→ Tasks for this exercise:
1/ Can you revise the Facebook sentiment analysis post from "I demonstrate here" up to and including "search term category.", swapping "penchant" for "fondness"?
2/ Would you pick up the Facebook sentiment analysis post after its last line and keep it going?

→ Document segment:

Sunday, November 23, 2014

SQL Server, R, and Facebook Sentiment Analysis

Apparently, if you're talking about congress, you're probably not using flowery adjectives.


I love the integration of SQL Server and R for data analysis and storage. I often jump back and forth between platforms depending on what I want to accomplish and the efficiency at which I know I can get the job done. Granting that you can perform all of this analysis, and to a much larger statistical extent, inside of R, I still lean on SQL Server for my data storage engine.

I demonstrate here the use of R for accessing Facebook public posts, SQL Server for storage, manipulation, and sentiment analysis of that data. Again, you could achieve it all in R, but my background is in data architecture, so I have a penchant for storing data responsibly for future needs (I wish I did the same with my money).

The above chart, aggregated in SQL Server and prettied up with Excel, scored word sentiment found in 200 recent public facebook posts, for each search term category.

Software Needed

R can be downloaded from CRAN and R Studio can be downloaded from RStudio.
SQL Server Express 2014, capable of everything here, can be downloaded from Microsoft. I highly recommend the version: Express with Advanced Services (SQLEXPRADV), since it comes with full text search as well (not needed here, but is a very efficient text search engine you might one day want).

The process of the whole project is as follows;

1.) Obtain your facebook developer API access token.
2.) Configure your R environment for access to the API
3.) Prepare a SQL Server table for facebook data.

→ Recorded data:

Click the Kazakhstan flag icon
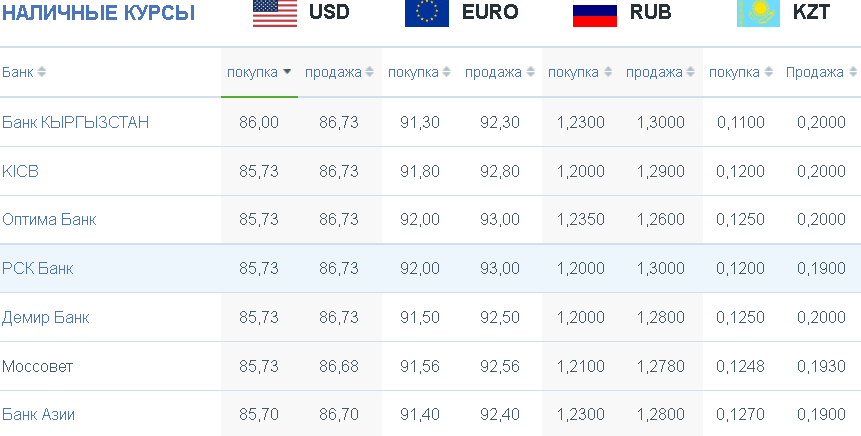Image resolution: width=861 pixels, height=436 pixels. 758,13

→ Responses per task:
1/
I demonstrate here the use of R for accessing Facebook public posts, SQL Server for storage, manipulation, and sentiment analysis of that data. Again, you could achieve it all in R, but my background is in data architecture, so I have a fondness for storing data responsibly for future needs (I wish I did the same with my money).

The above chart, aggregated in SQL Server and prettied up with Excel, scored word sentiment found in 200 recent public facebook posts, for each search term category.

2/
4.) Retrieve data from Facebook in R and save it to SQL Server.
5.) Prepare a SQL Server function for word parsing.
6.) Create a WordScorer lookup table.
7.) Score the facebook data, by search term, providing the average sentiment score for each.

Obtain your facebook developer API access token


To begin, you'll need to create an app at https://developers.facebook.com
I show here the basic configuration needed. The Site URL may need to be slightly different, but we'll get to that shortly.


Make note of your App ID and App Secret. You'll need them both for use in R.

Configure your R environment for access to the API


You'll need to install and load a few R libraries ahead of time. These will cover the bases for rFacebook, OAuth, SQL Server access, and even future plotting for commands we will using here. Some are just useful for extended features we'll not be using here, but that you should have on hand. All of the facebook API interaction in R is done via the awesome Rfacebook library, hosted on Cran and written by Pablo Barbera.

 library(Rfacebook);  
 library(data.table);  
 library(RCurl);  
 library(rjson);  
 library(RODBC);  
 library(ROAuth);  
 library(ggplot2);  
 
## Also set your working directory.
## Your Facebook OAuth credentials will be saved 
## here for future use.
setwd("C:/Personal/R")


Now you'll authenticate your OAuth connection using your App ID and App Secret from the facebook application basic settings page, as noted previously.

 ## This is only performed once.  
 fb_oauth <- fbOAuth("YourAppIDHere", "YourAppSecretHere", extended_permissions = TRUE)  
 save(fb_oauth, file="fb_oauth")
  
 ## Now we only need to do this for all future OAuth loading.
 load("fb_oauth")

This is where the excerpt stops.